§ Your goal: Below are records; copy exactly the line containing "JGD单球体可曲挠橡胶接头 (791, 705)" and every line after it, through the last.

§ Dataset content:
══════════════════════════════

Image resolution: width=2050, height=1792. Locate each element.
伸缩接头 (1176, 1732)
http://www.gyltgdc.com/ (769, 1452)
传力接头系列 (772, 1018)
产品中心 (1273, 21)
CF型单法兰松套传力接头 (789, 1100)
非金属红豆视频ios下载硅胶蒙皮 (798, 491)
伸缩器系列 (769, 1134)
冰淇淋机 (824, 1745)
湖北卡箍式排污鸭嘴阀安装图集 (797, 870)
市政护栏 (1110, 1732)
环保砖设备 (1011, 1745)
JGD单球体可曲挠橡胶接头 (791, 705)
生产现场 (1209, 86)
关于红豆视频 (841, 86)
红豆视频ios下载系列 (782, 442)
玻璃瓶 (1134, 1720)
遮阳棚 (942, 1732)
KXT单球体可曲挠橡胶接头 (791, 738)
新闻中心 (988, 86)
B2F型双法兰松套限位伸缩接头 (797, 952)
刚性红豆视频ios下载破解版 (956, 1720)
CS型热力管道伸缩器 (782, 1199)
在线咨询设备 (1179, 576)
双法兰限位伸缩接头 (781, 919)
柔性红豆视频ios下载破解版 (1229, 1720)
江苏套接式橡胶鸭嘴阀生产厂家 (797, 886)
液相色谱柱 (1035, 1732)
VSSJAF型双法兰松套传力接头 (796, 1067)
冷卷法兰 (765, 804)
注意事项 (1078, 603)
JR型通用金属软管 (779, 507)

══════════════════════════════

§ Exercise response:
JGD单球体可曲挠橡胶接头 (791, 705)
生产现场 (1209, 86)
关于红豆视频 (841, 86)
红豆视频ios下载系列 (782, 442)
玻璃瓶 (1134, 1720)
遮阳棚 (942, 1732)
KXT单球体可曲挠橡胶接头 (791, 738)
新闻中心 (988, 86)
B2F型双法兰松套限位伸缩接头 (797, 952)
刚性红豆视频ios下载破解版 (956, 1720)
CS型热力管道伸缩器 (782, 1199)
在线咨询设备 (1179, 576)
双法兰限位伸缩接头 (781, 919)
柔性红豆视频ios下载破解版 (1229, 1720)
江苏套接式橡胶鸭嘴阀生产厂家 (797, 886)
液相色谱柱 (1035, 1732)
VSSJAF型双法兰松套传力接头 (796, 1067)
冷卷法兰 (765, 804)
注意事项 (1078, 603)
JR型通用金属软管 (779, 507)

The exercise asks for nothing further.